In the nutshell, it includes the following steps.

  • Mount AWS S3 bucket in the local file system. "Local" - meaning the host where the application is running. RedHat/Centos
  • The application is reading the input Parquet file and producing several delimited text file in the AWS S3 mounted directory. For instance:  /mnt/s3/sbtest/out1/export-0, /mnt/s3/sbtest/out1/export-1, /mnt/s3/sbtest/out1/export-2, /mnt/s3/sbtest/out1/export-3
  • When the delimited text file is ready, the application is launching DB2 Warehouse on Cloud REST/API and loads data from AWS S3 bucket using file names: /sbtest/out1/export-0, /sbtest/out1/export-1,  /sbtest/out1/export-2, /sbtest/out1/export-3
  • After data is loaded, the application can produce the next chunk of data and continue.
The loading time was reduced to 1 minute.
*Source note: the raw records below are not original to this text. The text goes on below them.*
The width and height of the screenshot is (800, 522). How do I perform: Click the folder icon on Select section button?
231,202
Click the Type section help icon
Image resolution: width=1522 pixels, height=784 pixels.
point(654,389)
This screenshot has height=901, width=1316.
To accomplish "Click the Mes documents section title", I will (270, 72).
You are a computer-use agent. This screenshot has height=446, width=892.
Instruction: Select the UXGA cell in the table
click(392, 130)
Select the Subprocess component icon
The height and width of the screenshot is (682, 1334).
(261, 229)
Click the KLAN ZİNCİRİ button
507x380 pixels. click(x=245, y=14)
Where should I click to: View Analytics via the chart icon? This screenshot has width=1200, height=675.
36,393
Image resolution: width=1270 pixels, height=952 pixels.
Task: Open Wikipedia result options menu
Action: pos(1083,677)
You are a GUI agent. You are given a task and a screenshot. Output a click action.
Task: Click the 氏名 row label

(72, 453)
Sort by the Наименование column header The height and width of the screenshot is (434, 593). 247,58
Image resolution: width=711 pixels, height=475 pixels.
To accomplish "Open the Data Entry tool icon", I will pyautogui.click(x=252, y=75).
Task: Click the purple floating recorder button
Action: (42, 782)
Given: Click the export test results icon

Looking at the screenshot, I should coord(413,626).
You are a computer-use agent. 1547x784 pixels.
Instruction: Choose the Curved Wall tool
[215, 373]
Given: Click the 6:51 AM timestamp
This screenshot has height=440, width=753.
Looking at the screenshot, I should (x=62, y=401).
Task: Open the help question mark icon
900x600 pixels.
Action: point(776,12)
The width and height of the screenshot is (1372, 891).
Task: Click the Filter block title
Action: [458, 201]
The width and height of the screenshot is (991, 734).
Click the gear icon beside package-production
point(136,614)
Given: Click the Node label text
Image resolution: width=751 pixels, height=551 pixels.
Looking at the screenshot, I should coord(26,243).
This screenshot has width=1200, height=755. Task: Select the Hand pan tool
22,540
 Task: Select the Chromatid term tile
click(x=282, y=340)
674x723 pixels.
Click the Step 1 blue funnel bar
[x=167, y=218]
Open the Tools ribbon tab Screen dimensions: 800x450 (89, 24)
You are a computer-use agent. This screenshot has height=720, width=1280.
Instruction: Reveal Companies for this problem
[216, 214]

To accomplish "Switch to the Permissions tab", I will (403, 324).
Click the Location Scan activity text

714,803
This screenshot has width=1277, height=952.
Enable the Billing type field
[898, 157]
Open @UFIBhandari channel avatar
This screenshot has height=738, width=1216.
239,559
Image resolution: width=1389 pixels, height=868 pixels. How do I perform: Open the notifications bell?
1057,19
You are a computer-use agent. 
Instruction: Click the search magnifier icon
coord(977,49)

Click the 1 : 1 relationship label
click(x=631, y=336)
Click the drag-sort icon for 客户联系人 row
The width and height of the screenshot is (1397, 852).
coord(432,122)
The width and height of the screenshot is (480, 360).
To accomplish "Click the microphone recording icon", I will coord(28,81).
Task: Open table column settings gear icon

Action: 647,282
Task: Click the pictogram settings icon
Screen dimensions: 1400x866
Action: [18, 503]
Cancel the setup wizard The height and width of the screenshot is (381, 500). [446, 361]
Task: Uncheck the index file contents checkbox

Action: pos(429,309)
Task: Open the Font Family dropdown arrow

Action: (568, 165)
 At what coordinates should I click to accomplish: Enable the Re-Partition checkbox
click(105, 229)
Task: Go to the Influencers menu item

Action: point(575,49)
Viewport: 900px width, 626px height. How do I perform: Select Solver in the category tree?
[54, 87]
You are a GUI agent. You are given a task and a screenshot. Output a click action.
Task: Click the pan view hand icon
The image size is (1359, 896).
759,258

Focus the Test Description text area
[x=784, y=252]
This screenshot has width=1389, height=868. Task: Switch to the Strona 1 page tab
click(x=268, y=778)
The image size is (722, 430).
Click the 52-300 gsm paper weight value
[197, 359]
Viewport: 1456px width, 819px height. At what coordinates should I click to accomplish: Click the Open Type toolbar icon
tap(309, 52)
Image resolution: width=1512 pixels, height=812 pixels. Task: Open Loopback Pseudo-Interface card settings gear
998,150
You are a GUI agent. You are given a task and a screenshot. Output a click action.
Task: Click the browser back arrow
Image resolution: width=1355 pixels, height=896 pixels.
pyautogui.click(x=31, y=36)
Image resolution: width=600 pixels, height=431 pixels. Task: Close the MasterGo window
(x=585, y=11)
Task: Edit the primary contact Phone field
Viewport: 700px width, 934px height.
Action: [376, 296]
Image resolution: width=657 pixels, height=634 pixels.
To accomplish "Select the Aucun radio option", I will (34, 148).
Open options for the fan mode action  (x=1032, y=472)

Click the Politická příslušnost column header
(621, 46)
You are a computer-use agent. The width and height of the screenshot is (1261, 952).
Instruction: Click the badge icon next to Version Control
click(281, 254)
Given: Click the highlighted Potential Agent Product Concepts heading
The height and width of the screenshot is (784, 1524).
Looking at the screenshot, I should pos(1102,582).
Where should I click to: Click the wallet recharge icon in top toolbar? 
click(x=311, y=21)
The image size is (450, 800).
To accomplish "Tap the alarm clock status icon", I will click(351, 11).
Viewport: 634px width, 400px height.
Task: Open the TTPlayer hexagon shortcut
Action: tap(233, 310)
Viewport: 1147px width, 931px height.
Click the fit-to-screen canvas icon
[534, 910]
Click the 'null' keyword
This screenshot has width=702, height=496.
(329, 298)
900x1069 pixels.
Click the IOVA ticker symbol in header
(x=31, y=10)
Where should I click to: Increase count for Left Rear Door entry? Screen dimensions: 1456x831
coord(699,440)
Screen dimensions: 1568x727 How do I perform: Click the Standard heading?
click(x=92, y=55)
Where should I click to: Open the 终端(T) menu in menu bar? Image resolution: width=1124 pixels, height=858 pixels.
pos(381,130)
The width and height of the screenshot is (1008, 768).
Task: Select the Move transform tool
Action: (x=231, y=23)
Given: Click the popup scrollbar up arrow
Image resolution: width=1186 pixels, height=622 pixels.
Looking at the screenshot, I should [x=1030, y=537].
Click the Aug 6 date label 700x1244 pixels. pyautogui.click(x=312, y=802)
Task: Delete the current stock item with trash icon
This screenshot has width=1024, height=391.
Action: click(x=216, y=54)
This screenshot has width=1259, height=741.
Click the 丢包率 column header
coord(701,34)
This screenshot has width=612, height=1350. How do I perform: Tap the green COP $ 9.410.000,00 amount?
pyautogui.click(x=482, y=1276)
The current version of the application is available here.

Several remarks:
  • The load commands are running in parallel. In my test environment, the optimal level of parallelism was 4. Beyond this number,  the DB2 Warehouse is reporting loading errors - the problem requires further investigation.
  • Only single LOAD command can be executed against a single table. So every loading task is loading data into a private table (CREATE TABLE TABLE-1 LIKE TABLE) and later inserts data into the main table (INSERT INTO TABLE SELECT * FROM TABLE-1). The INSERT command is running very fast, it takes around 10 sec to INSERT 100 MB of data.